Exercise instructions -
Taking the entries below, transcribe only the lines starting with the one with "Click the grayed Save icon" and going on through the one with "Given: Open the Archivo menu", exactly as written, without the pictures.

Records for this task -
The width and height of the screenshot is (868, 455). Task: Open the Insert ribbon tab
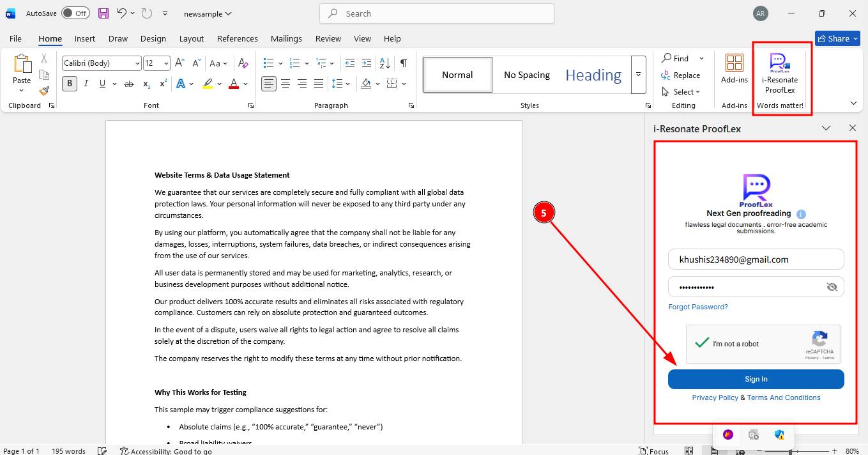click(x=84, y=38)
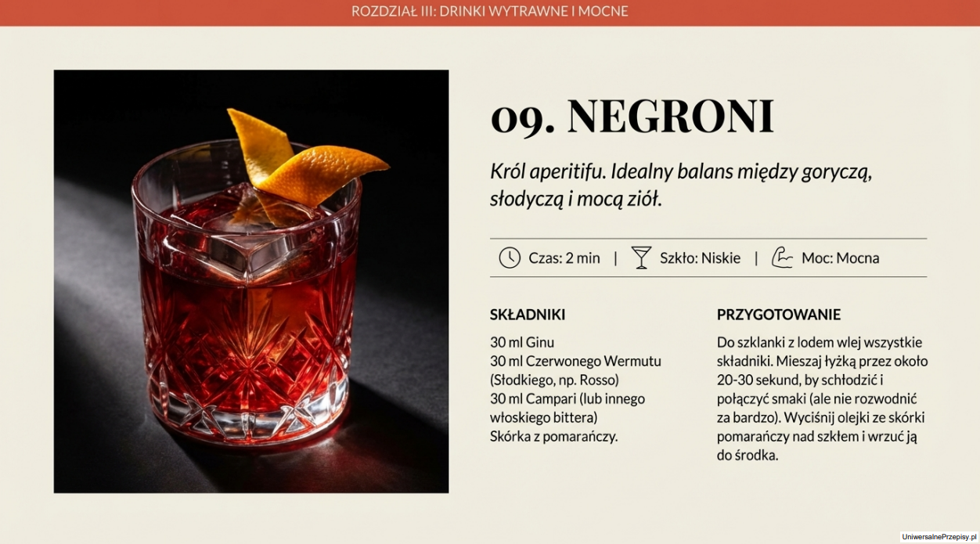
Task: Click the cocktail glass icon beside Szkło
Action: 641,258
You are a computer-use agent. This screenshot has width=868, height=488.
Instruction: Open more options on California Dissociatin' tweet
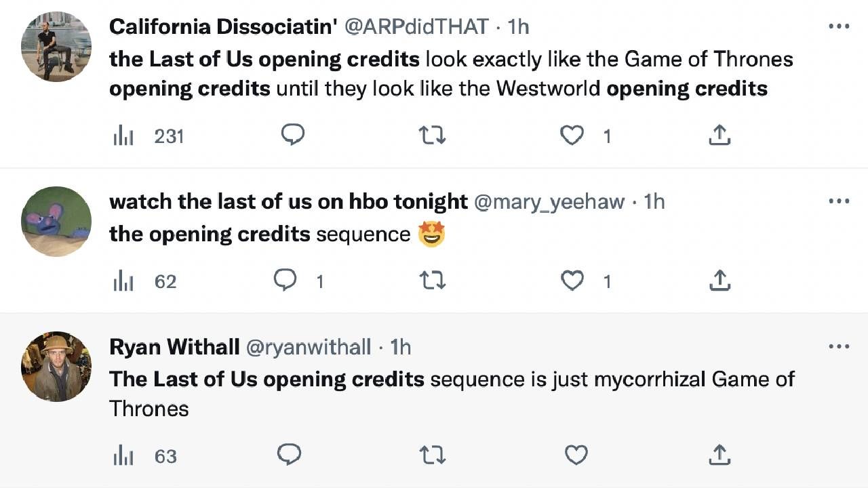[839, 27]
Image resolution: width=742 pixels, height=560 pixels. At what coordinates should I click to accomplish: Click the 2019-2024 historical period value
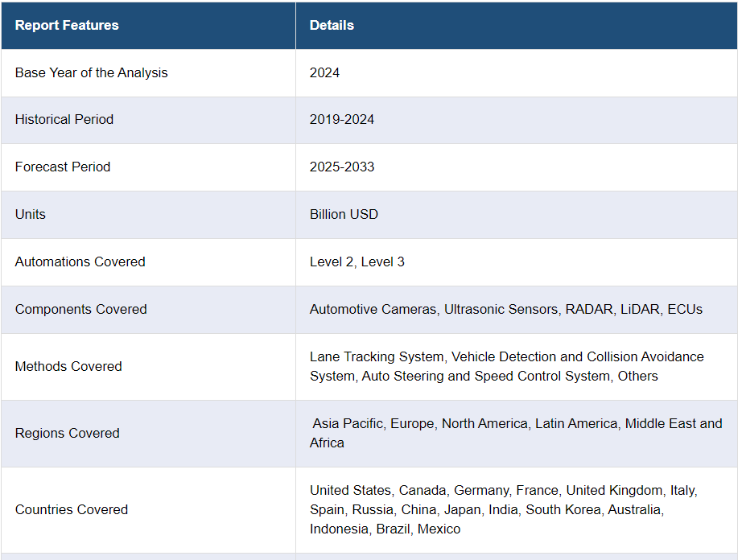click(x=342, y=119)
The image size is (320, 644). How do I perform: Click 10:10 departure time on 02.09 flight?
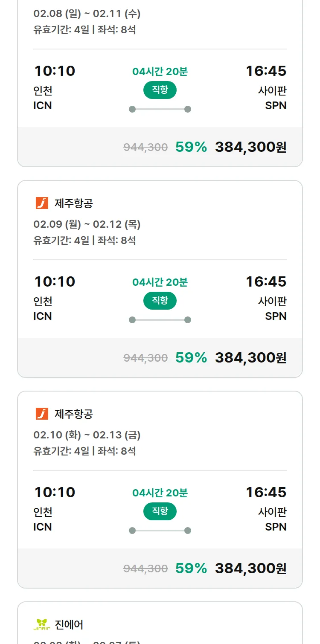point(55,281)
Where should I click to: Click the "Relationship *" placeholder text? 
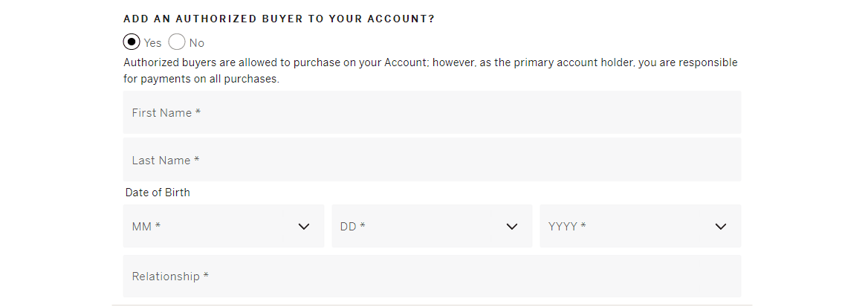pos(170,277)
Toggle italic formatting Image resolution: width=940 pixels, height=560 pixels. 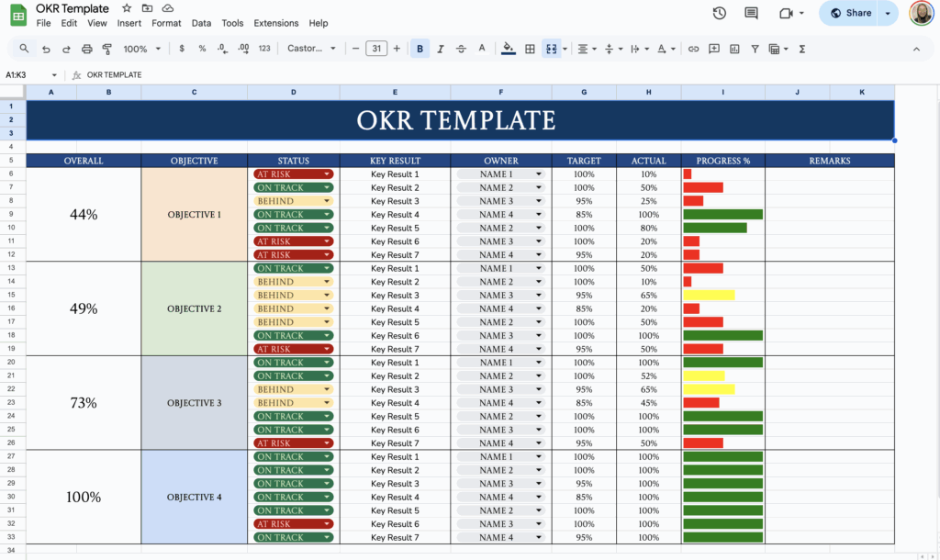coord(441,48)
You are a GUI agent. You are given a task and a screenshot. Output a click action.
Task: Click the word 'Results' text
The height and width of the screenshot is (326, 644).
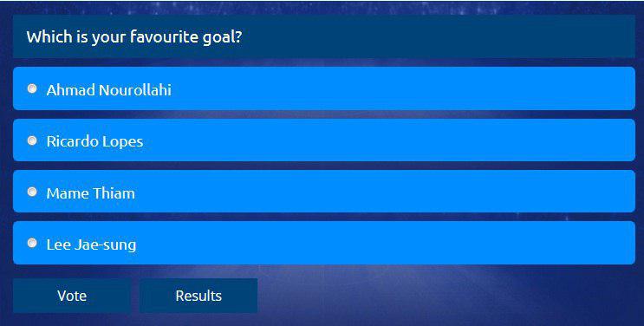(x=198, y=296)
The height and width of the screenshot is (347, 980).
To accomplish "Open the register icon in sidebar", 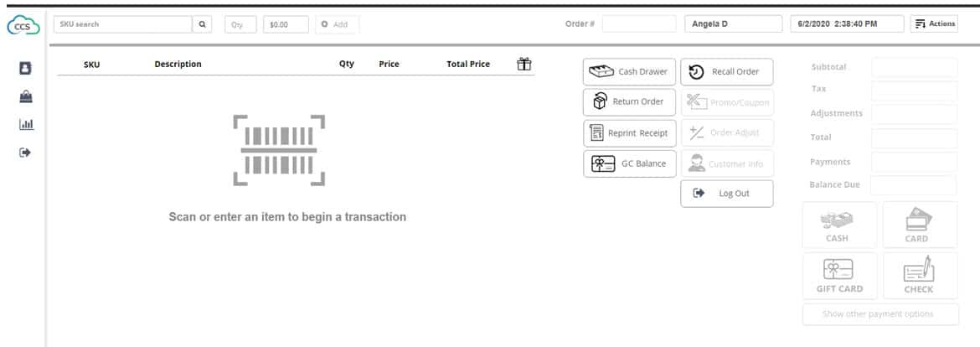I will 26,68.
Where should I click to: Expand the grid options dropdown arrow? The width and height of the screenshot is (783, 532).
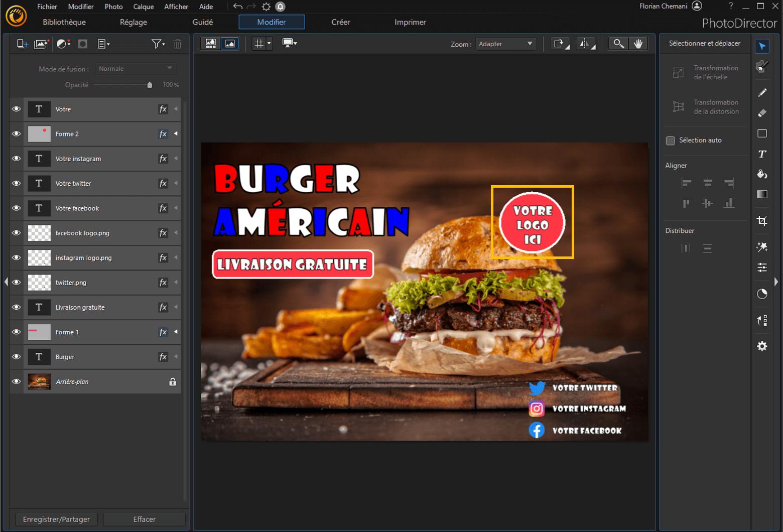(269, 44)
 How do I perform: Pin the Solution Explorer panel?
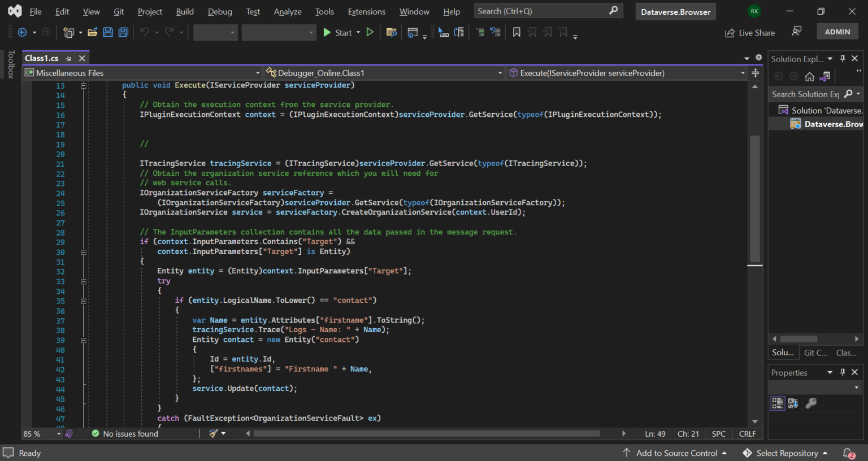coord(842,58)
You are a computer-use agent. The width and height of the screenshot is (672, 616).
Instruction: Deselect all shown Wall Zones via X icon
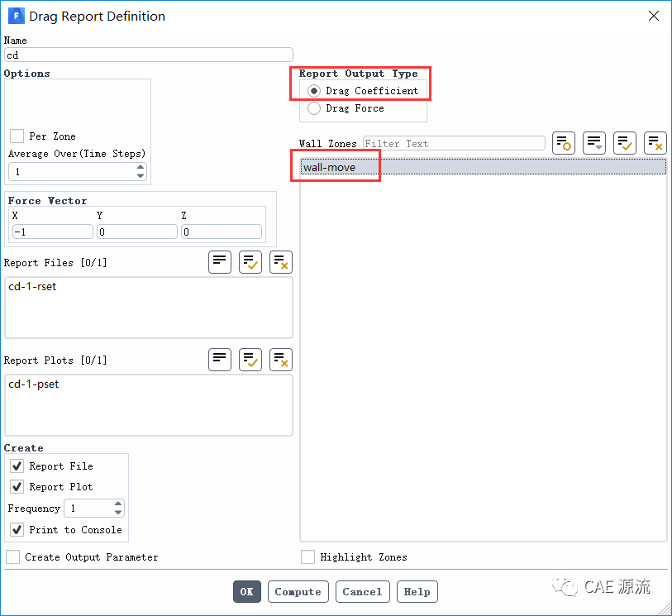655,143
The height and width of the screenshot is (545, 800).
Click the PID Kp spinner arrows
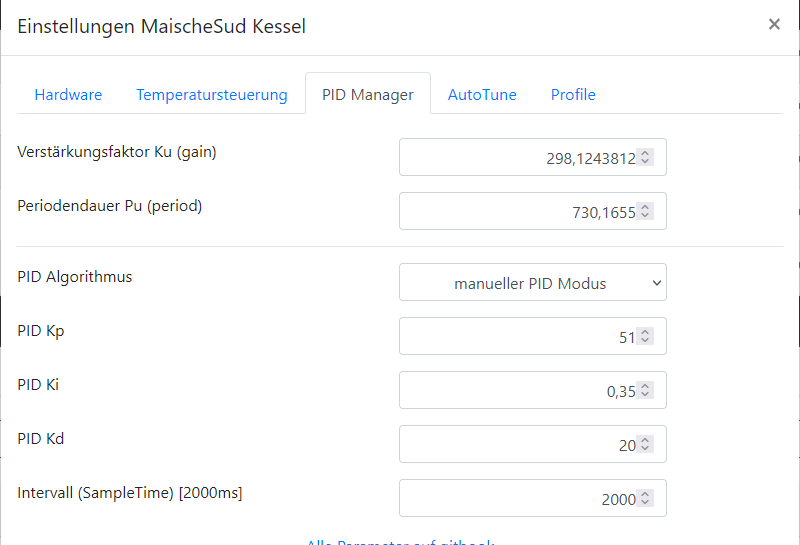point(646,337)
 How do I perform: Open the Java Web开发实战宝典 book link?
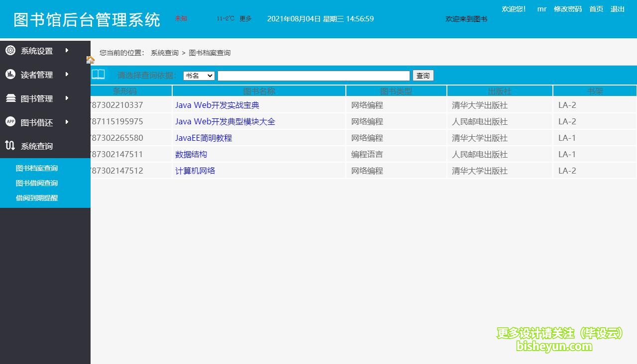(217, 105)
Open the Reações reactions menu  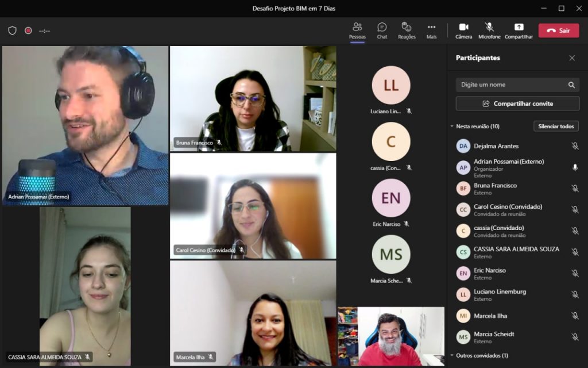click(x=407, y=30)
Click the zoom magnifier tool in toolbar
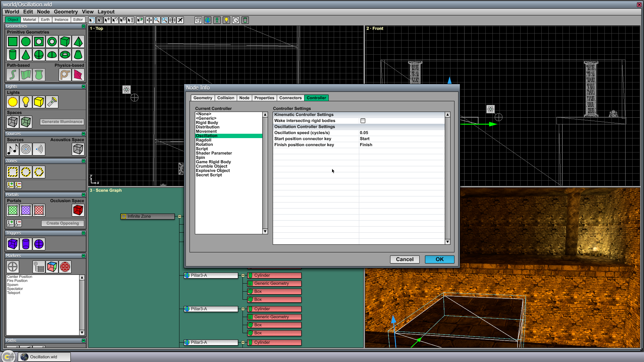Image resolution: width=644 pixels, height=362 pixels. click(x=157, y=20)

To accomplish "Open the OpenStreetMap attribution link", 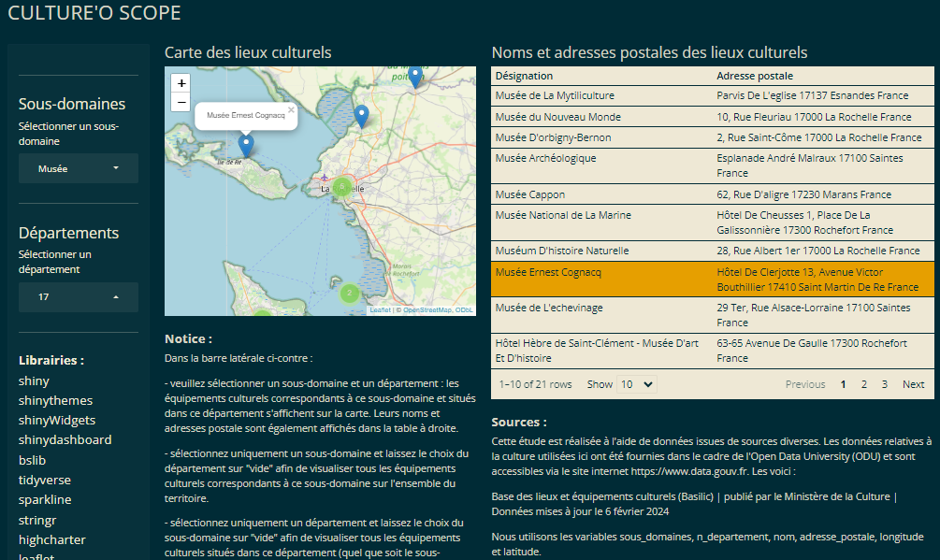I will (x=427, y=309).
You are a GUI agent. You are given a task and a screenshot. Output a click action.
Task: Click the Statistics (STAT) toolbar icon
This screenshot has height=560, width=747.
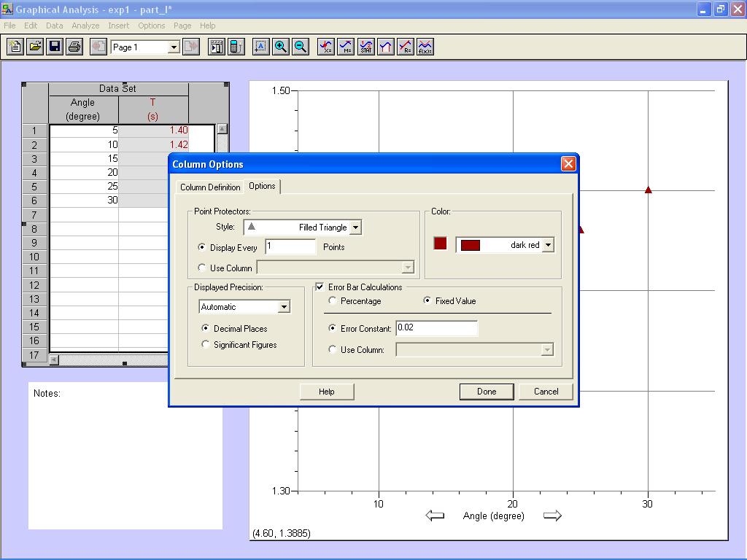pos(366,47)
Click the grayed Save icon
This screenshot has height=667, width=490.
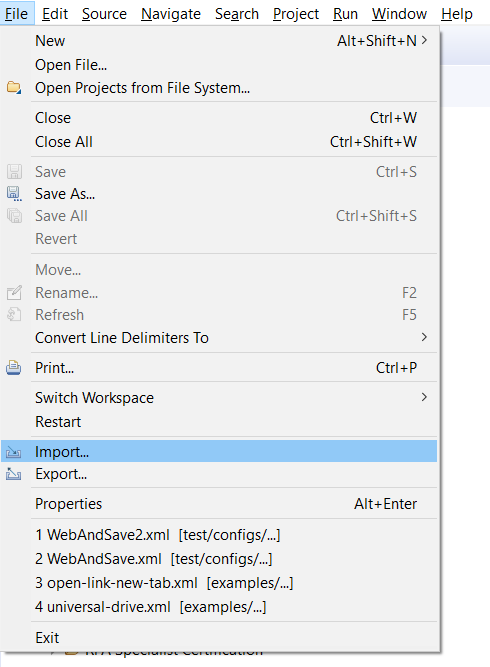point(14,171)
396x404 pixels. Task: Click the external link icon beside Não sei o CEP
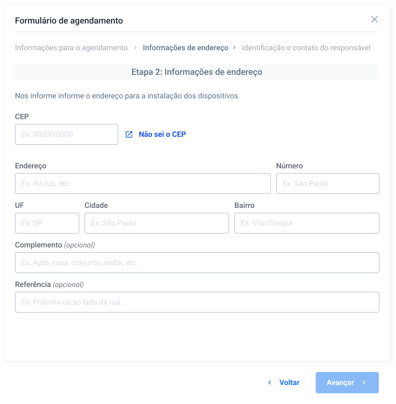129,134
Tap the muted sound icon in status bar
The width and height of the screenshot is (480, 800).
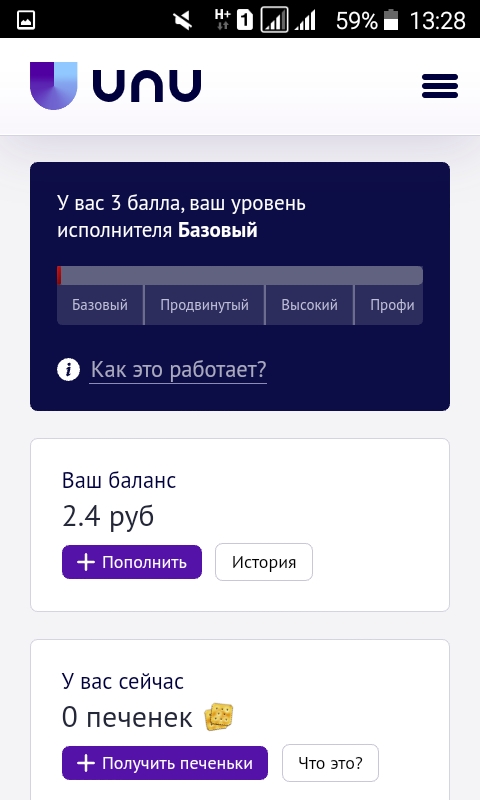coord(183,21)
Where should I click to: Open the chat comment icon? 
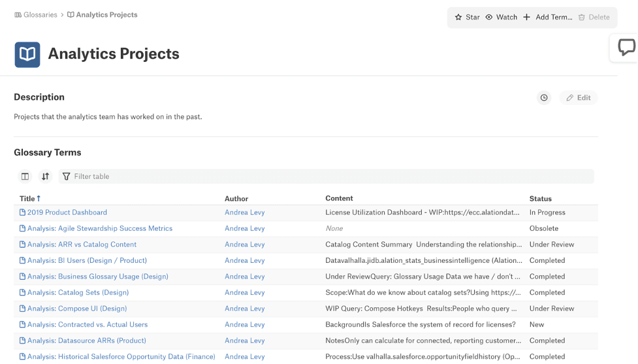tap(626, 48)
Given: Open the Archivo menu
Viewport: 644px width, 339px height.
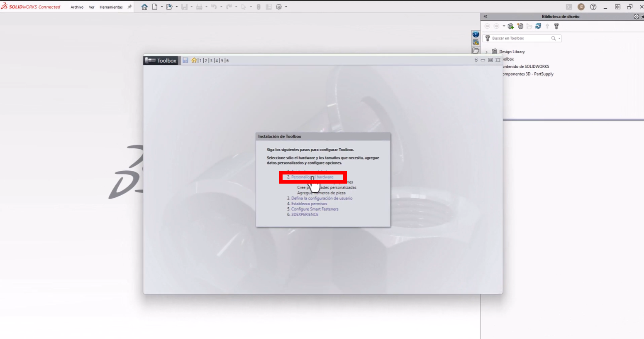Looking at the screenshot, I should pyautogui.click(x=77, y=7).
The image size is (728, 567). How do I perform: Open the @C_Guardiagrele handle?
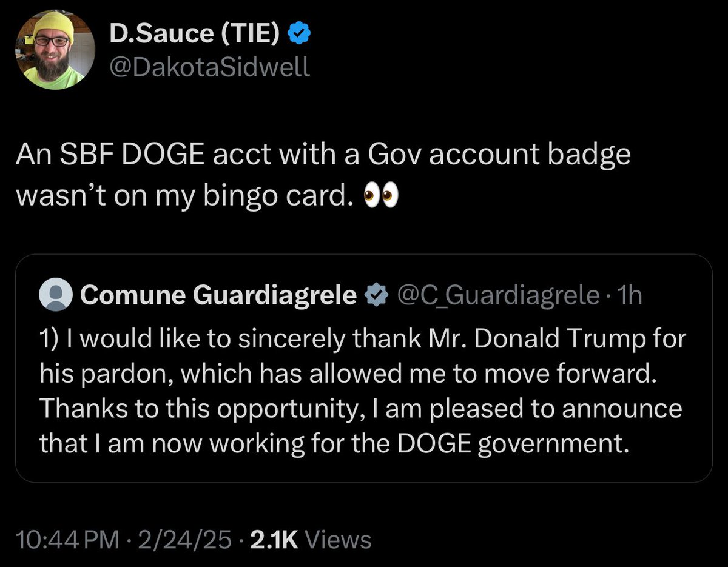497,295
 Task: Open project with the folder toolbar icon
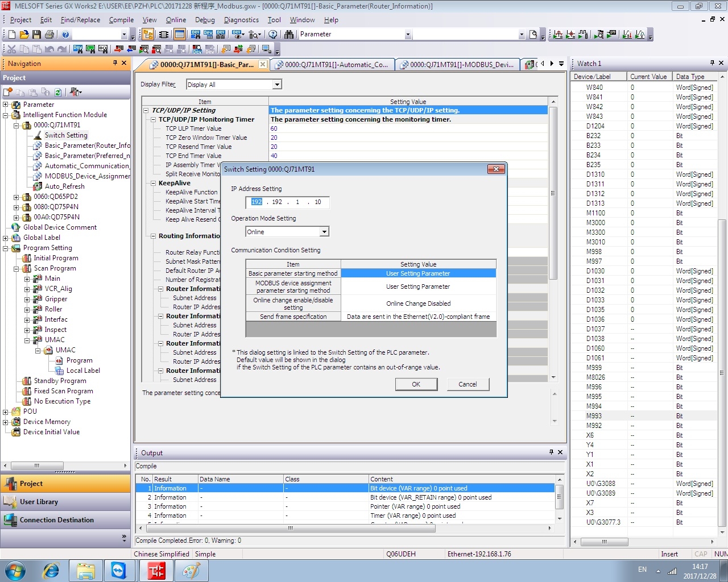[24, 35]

Response to this exercise -
Click the grayed Save icon
This screenshot has height=667, width=490.
point(14,171)
396x404 pixels. Task: Click the external link icon beside Não sei o CEP
129,134
Tap the muted sound icon in status bar
The width and height of the screenshot is (480, 800).
coord(183,21)
Where should I click to: Open the chat comment icon? 
tap(626, 48)
Given: Open the Archivo menu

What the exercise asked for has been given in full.